[Stored items from a collection]
┄┄┄┄┄┄┄┄┄┄┄┄┄┄┄┄┄┄┄┄
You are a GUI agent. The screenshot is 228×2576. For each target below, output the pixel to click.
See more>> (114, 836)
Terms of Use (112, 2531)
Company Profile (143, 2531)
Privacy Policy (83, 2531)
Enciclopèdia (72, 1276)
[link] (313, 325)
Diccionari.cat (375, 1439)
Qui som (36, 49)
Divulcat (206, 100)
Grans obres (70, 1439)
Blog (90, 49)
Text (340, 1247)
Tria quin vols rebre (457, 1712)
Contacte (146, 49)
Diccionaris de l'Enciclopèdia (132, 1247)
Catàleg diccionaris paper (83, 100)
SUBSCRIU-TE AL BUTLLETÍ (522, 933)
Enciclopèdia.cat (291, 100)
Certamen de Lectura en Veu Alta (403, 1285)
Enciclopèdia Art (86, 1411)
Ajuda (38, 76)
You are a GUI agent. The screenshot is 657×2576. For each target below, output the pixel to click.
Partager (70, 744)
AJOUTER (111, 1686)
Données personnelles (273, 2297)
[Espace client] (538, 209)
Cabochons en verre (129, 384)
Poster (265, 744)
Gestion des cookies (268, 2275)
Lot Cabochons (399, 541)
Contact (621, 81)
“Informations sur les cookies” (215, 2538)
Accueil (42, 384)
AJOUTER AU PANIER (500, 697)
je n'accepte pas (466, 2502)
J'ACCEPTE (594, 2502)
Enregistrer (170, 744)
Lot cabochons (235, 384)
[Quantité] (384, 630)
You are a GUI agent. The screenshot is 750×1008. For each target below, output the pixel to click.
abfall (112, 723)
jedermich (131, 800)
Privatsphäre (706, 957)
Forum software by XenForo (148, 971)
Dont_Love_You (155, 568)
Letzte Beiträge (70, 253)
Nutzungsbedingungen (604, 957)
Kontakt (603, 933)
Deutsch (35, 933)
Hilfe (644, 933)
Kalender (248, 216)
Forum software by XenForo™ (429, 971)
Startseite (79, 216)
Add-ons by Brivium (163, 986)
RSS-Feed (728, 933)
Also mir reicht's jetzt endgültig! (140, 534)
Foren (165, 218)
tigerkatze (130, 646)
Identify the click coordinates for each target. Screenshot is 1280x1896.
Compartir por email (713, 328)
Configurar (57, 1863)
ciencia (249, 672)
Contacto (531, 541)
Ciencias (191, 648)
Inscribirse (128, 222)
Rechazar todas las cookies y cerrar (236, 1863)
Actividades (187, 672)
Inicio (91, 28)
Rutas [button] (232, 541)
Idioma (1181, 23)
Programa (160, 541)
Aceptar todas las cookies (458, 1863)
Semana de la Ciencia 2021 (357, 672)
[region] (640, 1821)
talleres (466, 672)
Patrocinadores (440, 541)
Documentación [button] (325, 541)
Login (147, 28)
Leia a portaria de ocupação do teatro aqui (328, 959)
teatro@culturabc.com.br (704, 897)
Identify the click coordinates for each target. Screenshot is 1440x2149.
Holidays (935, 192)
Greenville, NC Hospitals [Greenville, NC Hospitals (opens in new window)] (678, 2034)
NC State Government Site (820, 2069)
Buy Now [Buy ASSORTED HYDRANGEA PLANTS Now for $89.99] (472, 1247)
┄┄┄┄┄┄┄┄┄┄┄┄┄┄┄┄┄┄┄┄
REQUIRED TASK
Gather every line above that contains the string "Identify" and copy each one out. Case matters.

THE OUTPUT
Identify the click coordinates for each target. Screenshot is 1280x1896.
Identify the click coordinates for each target. Screenshot is 1440x2149.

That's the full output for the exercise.